§ Task details
Whenever a line of the entries below holds the string "Google", copy that line and return it.

(Dataset content)

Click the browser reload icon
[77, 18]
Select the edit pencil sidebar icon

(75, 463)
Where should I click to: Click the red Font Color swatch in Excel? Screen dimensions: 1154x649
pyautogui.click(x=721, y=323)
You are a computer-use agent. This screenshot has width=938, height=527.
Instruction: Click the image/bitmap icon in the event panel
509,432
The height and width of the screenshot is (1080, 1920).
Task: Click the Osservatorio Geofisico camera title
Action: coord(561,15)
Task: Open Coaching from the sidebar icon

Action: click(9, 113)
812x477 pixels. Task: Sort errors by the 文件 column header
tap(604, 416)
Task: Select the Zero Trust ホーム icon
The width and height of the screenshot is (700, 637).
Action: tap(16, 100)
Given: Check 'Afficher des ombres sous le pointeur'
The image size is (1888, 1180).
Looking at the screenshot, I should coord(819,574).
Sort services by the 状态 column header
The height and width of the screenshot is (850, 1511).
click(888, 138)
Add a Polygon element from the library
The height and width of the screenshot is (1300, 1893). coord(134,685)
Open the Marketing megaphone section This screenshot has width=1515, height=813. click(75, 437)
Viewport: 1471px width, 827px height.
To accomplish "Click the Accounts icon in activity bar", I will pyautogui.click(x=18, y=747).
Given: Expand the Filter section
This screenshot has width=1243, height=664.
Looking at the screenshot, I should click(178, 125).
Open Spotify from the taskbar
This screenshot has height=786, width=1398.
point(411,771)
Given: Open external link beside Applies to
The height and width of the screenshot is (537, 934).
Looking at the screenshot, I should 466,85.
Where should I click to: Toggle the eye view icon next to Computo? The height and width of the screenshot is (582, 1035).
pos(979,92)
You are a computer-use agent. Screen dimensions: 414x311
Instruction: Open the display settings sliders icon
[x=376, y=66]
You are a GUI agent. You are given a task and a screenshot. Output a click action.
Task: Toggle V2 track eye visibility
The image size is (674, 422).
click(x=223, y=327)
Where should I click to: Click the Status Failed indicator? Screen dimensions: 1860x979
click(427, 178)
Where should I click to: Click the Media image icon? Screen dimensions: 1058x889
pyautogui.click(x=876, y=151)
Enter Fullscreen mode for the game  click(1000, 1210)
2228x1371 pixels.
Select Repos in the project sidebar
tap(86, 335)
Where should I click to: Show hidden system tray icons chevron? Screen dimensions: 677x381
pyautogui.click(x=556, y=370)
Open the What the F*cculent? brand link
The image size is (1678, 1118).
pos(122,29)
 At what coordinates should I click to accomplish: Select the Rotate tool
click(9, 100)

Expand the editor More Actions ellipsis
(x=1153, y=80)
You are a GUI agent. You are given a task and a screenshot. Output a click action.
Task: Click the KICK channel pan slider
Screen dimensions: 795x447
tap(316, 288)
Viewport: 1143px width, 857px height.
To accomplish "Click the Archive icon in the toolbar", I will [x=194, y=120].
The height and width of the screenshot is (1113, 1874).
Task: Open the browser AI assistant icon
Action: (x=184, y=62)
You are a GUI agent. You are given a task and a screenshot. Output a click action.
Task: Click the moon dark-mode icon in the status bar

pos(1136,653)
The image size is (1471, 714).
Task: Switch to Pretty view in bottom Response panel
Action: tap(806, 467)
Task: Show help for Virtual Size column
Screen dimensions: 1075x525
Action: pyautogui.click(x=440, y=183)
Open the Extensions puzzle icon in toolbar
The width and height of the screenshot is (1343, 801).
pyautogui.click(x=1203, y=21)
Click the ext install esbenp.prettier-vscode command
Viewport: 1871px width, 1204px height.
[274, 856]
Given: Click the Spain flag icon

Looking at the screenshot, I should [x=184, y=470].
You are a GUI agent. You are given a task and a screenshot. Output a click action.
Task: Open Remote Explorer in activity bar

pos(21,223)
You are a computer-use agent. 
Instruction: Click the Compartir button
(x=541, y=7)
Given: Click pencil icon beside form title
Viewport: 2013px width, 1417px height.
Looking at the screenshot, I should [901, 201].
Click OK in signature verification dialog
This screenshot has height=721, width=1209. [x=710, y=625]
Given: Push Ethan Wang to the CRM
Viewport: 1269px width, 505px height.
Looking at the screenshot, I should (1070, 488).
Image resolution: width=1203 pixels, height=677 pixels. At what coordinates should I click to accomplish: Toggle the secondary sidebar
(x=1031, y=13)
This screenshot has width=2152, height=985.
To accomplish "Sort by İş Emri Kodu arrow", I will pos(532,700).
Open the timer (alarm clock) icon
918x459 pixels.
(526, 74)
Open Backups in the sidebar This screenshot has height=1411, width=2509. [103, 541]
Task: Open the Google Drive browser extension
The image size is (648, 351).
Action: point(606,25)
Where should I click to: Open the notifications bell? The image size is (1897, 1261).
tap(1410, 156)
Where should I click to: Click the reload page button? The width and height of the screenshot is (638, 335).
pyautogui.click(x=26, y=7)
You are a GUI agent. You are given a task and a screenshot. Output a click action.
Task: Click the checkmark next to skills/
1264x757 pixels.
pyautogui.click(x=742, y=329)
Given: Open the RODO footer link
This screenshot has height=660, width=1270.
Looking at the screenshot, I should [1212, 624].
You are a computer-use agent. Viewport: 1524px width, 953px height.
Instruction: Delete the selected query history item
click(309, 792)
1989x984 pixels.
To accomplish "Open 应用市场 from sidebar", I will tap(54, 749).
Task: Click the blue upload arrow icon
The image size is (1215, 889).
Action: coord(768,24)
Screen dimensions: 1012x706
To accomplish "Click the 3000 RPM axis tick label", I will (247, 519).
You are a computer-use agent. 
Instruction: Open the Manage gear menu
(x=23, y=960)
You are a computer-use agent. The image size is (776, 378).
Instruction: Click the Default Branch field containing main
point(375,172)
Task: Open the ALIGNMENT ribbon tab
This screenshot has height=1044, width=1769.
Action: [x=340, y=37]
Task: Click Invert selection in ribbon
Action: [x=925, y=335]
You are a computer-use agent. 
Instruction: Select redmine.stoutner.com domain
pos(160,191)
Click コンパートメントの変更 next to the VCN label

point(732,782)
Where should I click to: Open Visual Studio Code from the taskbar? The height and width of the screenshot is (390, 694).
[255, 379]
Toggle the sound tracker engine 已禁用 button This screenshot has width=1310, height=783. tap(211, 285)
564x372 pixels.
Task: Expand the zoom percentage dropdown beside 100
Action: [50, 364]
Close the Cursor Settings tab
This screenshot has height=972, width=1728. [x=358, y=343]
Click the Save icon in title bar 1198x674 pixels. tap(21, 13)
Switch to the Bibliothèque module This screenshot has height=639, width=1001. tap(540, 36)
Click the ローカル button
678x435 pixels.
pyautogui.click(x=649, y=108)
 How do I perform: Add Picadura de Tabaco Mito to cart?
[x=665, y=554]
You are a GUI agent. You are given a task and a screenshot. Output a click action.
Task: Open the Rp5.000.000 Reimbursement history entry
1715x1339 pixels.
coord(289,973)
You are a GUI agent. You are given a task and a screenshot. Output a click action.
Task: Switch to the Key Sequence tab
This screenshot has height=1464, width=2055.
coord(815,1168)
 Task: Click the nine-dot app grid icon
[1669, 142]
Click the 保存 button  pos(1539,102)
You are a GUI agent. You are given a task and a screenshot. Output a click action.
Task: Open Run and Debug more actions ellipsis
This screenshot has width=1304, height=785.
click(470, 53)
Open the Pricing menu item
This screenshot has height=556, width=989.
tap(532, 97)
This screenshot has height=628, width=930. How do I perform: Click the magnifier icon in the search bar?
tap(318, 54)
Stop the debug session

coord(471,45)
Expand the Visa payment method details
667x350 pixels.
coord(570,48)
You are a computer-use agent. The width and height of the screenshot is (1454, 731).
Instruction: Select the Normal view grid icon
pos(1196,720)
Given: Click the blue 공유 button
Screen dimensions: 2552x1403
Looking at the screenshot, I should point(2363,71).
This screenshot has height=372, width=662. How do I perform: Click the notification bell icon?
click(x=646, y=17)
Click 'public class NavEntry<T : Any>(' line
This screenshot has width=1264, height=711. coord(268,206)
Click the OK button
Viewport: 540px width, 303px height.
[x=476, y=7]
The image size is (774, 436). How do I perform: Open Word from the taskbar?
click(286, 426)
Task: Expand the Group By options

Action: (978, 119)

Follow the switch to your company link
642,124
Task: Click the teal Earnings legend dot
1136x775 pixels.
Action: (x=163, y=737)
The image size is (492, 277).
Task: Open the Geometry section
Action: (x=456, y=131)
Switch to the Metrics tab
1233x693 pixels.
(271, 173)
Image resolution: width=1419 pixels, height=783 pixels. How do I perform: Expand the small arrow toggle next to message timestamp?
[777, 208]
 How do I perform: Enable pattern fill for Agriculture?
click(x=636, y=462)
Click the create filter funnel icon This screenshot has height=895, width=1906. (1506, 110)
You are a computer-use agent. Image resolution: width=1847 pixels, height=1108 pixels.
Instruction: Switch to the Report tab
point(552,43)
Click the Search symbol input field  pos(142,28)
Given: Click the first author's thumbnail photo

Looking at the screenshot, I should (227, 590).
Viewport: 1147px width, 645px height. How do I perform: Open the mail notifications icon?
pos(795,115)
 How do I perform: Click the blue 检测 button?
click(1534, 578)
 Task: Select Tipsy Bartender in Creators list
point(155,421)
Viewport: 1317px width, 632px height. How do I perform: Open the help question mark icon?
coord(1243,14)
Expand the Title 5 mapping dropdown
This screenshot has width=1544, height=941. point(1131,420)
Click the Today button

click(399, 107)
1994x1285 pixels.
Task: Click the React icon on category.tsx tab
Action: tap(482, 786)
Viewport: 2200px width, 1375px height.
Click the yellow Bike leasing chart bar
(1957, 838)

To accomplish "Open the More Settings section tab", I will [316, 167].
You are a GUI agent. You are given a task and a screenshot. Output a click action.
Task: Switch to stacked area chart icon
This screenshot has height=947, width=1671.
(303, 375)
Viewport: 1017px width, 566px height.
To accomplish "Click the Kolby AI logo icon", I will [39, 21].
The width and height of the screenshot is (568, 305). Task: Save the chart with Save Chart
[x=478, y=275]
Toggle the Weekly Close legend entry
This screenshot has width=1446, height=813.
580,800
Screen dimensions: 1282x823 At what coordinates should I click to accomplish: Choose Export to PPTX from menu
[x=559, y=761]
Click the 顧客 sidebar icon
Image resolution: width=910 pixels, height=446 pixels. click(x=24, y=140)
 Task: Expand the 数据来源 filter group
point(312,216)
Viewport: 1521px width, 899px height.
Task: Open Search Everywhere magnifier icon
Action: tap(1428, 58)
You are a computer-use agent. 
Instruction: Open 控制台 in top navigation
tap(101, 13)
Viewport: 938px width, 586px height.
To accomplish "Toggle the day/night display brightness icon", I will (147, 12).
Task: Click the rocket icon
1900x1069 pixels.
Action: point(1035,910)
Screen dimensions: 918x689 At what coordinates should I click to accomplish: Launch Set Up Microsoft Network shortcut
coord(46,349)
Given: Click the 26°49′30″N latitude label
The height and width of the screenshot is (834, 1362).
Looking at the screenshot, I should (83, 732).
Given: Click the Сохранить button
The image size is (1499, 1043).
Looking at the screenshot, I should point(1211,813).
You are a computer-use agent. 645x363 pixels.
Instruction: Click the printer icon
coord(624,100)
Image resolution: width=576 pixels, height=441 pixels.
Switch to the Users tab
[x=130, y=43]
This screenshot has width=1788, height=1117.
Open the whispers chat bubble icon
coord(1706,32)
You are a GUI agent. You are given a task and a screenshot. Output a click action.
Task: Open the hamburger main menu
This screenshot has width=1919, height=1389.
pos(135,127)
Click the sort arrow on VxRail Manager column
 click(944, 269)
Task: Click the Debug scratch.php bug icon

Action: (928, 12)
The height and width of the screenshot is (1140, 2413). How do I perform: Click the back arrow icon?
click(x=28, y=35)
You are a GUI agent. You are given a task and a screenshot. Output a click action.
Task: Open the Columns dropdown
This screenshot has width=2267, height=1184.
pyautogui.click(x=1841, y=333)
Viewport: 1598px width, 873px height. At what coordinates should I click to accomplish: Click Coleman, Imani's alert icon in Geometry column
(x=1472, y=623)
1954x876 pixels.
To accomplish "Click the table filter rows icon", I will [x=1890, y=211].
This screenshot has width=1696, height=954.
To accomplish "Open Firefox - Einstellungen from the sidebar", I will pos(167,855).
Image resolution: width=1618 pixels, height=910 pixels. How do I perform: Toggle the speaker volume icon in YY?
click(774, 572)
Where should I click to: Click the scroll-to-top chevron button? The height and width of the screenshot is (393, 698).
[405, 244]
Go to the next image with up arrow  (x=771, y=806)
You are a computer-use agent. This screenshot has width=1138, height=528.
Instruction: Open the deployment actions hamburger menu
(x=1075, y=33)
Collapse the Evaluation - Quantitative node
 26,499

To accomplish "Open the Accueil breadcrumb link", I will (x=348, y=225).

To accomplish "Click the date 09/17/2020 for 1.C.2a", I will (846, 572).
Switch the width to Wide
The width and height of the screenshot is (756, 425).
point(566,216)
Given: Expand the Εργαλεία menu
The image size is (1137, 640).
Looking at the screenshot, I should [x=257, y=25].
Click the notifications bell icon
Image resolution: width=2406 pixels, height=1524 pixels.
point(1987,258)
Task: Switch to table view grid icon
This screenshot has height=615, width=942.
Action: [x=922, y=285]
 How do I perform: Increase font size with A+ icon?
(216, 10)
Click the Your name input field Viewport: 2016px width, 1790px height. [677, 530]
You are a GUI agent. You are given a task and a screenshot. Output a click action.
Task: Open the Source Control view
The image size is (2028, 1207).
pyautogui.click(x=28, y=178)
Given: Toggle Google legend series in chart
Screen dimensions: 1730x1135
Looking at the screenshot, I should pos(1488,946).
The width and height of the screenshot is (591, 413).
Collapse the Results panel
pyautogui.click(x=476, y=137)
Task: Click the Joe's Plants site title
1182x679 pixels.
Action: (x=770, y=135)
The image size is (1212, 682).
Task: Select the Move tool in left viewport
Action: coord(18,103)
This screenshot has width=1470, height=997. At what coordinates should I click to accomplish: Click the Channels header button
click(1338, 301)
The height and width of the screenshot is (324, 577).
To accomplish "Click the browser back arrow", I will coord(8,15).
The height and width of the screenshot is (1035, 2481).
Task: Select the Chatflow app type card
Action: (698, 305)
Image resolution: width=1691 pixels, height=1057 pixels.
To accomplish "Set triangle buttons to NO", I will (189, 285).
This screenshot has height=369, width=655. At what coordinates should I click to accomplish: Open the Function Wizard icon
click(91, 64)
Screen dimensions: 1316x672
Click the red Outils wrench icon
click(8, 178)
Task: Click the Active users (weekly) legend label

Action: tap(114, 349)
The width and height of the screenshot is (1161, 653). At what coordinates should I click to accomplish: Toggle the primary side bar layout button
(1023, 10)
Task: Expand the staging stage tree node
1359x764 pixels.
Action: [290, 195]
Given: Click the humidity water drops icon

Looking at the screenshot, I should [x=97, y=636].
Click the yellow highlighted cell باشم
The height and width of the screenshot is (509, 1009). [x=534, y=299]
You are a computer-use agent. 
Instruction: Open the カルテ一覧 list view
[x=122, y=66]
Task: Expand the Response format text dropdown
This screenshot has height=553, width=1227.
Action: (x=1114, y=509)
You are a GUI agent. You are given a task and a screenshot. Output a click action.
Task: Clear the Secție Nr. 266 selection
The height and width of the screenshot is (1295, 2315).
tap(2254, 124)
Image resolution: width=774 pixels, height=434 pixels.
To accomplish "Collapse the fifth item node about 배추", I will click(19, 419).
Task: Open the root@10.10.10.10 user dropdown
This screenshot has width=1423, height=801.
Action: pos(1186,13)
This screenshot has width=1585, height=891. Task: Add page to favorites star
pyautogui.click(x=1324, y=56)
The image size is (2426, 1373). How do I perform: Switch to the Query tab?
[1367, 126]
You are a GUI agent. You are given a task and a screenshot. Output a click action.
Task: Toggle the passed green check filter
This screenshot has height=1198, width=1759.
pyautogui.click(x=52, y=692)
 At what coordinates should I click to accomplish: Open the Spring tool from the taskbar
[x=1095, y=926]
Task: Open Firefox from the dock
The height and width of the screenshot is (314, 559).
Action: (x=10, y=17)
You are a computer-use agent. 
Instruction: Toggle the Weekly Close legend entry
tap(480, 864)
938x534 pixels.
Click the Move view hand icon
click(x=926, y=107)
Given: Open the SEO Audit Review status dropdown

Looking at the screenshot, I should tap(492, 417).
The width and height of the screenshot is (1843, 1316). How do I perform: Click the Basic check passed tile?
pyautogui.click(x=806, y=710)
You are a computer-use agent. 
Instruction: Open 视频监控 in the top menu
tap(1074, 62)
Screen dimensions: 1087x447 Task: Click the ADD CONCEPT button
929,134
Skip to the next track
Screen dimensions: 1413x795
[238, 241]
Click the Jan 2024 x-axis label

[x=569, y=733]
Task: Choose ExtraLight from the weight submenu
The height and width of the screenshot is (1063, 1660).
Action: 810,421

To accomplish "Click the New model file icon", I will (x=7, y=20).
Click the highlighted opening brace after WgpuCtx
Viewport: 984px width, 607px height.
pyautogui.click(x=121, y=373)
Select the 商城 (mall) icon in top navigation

(End Dataset content)

§ Exercise solution
Task: Open the Google Drive browser extension
Given: Toggle Google legend series in chart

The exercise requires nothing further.